§ **Prompt**
Output exactly the lines below, starting with the line that has "Task: Click the 2009 dark red legend swatch" and going on through the line that has "Task: Select the Salesmen layout", both included, and no other lines.
--*--
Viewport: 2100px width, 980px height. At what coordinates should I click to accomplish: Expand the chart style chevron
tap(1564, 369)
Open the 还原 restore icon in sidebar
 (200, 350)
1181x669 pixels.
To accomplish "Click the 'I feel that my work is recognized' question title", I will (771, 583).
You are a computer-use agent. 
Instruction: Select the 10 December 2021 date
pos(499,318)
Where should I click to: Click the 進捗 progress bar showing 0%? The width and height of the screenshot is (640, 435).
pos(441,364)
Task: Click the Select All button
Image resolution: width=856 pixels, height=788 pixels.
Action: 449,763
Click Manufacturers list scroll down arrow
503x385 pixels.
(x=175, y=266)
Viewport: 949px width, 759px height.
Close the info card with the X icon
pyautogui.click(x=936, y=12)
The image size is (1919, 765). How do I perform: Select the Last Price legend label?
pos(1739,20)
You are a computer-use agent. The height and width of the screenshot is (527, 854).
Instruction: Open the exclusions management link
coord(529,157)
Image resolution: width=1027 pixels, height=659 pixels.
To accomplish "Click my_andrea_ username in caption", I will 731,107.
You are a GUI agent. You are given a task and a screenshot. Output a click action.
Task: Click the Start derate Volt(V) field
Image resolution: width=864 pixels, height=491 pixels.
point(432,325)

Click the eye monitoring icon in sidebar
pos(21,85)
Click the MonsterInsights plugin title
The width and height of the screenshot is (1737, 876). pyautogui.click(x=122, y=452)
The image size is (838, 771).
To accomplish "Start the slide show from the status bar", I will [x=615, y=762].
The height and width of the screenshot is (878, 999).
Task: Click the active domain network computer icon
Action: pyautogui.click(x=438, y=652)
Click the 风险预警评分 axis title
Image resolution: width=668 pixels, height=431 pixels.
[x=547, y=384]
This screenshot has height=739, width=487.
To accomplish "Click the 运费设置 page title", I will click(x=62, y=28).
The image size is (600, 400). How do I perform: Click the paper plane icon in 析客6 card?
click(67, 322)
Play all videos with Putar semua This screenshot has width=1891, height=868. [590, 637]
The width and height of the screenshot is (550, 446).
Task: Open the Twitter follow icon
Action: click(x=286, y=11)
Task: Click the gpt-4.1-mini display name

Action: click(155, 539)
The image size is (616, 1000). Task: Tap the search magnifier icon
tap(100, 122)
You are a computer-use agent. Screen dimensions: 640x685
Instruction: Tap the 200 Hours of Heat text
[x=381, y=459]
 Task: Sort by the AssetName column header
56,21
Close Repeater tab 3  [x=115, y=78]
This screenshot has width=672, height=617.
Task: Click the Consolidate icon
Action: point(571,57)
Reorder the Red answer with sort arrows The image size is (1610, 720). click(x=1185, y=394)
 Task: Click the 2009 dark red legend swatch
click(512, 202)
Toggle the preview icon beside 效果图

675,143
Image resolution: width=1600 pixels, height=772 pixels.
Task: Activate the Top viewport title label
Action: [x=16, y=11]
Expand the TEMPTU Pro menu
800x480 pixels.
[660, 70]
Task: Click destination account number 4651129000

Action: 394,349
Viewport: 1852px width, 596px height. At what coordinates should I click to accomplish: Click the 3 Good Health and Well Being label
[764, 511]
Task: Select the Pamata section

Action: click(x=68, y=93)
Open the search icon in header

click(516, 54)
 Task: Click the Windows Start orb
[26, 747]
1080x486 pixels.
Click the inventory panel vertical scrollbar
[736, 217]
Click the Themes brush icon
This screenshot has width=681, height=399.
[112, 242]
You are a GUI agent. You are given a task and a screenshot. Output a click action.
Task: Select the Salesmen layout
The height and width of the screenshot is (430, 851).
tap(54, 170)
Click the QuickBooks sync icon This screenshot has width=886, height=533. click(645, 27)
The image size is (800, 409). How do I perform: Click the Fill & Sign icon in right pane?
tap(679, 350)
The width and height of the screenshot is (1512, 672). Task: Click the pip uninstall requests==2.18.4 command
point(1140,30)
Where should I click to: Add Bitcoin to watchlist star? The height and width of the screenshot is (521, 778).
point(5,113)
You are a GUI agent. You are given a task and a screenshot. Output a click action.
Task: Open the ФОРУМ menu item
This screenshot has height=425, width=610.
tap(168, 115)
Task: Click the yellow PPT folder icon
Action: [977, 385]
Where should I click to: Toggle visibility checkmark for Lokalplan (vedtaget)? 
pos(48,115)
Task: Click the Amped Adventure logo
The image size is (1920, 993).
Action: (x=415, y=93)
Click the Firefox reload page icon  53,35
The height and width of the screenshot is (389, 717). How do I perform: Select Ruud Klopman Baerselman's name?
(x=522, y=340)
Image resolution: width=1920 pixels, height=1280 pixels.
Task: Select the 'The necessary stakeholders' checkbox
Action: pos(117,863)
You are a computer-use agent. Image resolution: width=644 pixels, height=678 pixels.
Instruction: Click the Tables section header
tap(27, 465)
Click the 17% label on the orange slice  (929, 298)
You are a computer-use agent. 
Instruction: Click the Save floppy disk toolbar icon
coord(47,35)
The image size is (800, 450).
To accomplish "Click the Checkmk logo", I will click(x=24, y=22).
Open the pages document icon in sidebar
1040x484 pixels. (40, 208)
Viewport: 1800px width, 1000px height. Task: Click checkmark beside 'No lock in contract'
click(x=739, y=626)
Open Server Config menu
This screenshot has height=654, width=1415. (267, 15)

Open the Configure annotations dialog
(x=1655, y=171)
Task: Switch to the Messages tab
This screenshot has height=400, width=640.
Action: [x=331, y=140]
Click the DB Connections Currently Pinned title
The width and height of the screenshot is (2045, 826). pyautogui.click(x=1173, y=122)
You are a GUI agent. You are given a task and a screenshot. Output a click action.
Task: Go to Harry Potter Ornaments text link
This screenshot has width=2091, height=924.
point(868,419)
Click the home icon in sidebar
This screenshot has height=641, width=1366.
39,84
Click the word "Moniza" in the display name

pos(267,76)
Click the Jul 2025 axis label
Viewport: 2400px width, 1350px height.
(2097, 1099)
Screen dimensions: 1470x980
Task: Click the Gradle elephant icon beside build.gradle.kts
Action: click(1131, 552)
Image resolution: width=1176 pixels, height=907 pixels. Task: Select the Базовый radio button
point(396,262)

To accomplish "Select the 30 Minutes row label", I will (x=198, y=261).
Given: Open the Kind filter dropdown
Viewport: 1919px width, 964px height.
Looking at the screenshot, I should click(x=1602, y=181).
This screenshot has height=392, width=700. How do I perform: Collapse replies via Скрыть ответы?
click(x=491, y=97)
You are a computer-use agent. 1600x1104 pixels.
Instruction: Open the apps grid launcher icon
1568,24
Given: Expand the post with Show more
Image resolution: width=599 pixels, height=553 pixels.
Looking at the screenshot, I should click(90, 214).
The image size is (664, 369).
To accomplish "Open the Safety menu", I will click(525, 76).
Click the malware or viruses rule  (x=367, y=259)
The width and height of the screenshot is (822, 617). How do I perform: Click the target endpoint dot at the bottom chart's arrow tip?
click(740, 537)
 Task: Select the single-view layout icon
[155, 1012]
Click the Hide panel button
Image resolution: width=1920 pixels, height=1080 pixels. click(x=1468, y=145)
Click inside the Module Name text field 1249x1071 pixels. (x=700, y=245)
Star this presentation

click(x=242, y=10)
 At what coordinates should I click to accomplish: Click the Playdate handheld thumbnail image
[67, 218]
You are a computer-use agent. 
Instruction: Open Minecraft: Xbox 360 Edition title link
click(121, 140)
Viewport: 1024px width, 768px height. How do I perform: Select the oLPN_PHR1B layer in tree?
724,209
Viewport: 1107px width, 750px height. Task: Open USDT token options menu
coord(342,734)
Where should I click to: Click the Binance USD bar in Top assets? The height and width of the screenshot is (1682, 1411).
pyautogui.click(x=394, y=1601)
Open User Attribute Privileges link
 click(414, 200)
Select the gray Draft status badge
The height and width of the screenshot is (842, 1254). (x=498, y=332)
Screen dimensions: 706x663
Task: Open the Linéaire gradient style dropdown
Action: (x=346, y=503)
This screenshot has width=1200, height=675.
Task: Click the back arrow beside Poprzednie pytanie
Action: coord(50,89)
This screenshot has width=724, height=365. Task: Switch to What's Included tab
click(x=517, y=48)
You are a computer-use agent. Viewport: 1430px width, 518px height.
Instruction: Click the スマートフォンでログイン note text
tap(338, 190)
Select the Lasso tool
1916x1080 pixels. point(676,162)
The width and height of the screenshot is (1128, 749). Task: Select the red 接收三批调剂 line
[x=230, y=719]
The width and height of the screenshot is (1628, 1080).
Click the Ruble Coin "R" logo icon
--*--
§ **Exercise answer**
 Task: Click the 2009 dark red legend swatch
click(512, 202)
Toggle the preview icon beside 效果图

675,143
Image resolution: width=1600 pixels, height=772 pixels.
Task: Activate the Top viewport title label
Action: [x=16, y=11]
Expand the TEMPTU Pro menu
800x480 pixels.
[660, 70]
Task: Click destination account number 4651129000

Action: 394,349
Viewport: 1852px width, 596px height. At what coordinates should I click to accomplish: Click the 3 Good Health and Well Being label
[764, 511]
Task: Select the Pamata section

Action: click(x=68, y=93)
Open the search icon in header

click(516, 54)
 Task: Click the Windows Start orb
[26, 747]
1080x486 pixels.
Click the inventory panel vertical scrollbar
[736, 217]
Click the Themes brush icon
This screenshot has width=681, height=399.
[112, 242]
You are a GUI agent. You are given a task and a screenshot. Output a click action.
Task: Select the Salesmen layout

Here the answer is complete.